Stored data
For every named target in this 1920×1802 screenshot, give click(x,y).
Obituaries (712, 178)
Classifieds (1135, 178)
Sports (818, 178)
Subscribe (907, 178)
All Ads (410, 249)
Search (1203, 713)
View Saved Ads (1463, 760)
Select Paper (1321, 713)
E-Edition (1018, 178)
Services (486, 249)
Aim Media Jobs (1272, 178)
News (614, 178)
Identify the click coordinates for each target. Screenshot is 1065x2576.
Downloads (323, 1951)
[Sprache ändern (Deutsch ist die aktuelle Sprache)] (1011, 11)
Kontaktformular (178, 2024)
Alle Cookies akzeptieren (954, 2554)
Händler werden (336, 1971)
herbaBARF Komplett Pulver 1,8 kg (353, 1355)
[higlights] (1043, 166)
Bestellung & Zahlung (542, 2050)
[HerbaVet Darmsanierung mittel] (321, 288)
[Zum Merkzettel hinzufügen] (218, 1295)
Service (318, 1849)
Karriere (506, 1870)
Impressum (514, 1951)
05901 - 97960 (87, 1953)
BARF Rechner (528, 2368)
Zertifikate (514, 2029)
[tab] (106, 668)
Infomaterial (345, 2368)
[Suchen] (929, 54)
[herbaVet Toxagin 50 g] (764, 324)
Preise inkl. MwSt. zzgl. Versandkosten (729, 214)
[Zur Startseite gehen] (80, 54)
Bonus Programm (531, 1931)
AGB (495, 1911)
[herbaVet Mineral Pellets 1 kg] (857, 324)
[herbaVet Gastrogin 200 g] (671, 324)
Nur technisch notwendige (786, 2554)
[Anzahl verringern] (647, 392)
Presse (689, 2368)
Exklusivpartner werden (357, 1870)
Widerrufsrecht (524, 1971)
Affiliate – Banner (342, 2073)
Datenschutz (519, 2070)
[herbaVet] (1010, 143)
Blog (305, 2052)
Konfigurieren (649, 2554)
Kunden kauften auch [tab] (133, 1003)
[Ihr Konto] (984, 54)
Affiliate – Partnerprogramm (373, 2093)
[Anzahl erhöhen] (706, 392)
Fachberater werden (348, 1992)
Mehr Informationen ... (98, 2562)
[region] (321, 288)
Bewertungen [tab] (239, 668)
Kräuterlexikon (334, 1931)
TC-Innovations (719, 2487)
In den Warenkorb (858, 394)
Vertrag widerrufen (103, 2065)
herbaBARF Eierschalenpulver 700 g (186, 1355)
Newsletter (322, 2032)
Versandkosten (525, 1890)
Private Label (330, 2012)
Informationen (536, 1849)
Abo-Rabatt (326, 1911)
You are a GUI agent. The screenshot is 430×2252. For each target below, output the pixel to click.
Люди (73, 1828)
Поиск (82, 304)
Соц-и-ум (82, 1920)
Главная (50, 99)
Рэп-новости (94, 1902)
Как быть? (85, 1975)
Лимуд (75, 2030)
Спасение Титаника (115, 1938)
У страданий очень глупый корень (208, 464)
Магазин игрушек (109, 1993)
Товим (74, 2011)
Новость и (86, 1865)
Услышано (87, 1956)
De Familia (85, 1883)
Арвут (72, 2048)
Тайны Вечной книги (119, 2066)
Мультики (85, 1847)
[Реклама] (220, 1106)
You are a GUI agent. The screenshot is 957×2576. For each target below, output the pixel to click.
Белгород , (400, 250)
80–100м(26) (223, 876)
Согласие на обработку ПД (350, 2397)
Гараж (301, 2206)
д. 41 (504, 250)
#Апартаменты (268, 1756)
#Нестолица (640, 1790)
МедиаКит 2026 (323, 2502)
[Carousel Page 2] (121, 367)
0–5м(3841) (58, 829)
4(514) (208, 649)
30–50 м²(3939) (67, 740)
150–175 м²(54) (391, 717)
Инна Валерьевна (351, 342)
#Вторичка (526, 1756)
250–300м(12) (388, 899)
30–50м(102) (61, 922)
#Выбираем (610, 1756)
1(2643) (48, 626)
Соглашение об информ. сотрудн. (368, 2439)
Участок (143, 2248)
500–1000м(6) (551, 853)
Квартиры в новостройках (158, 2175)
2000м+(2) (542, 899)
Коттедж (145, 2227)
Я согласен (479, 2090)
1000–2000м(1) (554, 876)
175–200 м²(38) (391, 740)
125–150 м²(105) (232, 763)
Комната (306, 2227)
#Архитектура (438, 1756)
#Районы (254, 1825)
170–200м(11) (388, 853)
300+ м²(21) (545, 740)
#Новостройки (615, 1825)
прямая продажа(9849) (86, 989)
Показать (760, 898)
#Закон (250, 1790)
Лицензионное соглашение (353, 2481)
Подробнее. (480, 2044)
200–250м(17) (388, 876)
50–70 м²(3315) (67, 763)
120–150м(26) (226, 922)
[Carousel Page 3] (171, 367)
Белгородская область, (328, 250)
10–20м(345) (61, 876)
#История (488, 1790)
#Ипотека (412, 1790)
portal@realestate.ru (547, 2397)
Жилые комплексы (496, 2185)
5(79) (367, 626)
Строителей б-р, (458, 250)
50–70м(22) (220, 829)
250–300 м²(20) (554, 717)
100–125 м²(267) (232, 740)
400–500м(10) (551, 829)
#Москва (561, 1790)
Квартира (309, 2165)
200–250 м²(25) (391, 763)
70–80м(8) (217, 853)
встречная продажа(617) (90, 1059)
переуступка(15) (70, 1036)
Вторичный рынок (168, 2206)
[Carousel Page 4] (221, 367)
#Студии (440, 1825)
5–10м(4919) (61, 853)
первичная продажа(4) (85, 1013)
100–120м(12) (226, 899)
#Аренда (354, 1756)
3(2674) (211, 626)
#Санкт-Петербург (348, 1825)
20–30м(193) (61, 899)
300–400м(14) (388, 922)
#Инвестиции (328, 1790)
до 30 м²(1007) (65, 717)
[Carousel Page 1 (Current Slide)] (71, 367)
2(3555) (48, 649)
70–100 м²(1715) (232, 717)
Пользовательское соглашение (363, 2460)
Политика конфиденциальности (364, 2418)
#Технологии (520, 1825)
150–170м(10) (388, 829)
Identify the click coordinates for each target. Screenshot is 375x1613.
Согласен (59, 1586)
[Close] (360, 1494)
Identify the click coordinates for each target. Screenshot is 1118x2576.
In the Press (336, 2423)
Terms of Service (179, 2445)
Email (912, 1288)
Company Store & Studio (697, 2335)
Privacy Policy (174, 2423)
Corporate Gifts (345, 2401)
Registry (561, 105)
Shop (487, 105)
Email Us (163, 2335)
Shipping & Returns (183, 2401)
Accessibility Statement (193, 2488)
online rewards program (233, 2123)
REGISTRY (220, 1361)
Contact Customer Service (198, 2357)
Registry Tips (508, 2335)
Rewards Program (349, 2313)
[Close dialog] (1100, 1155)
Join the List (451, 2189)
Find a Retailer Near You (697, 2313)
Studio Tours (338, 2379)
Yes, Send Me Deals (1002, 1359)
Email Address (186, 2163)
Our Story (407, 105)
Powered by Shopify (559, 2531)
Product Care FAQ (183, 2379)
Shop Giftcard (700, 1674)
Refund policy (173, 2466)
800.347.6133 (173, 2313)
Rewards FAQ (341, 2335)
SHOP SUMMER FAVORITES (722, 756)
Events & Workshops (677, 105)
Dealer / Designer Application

Action item: All lines above with "pixel" in them should be returned.

Problem solution:
You are a GUI agent. The screenshot is 430×2252. For each target below, output the pixel to click.
You are a GUI agent. The screenshot is 957×2576. For each target below, output the pixel to click.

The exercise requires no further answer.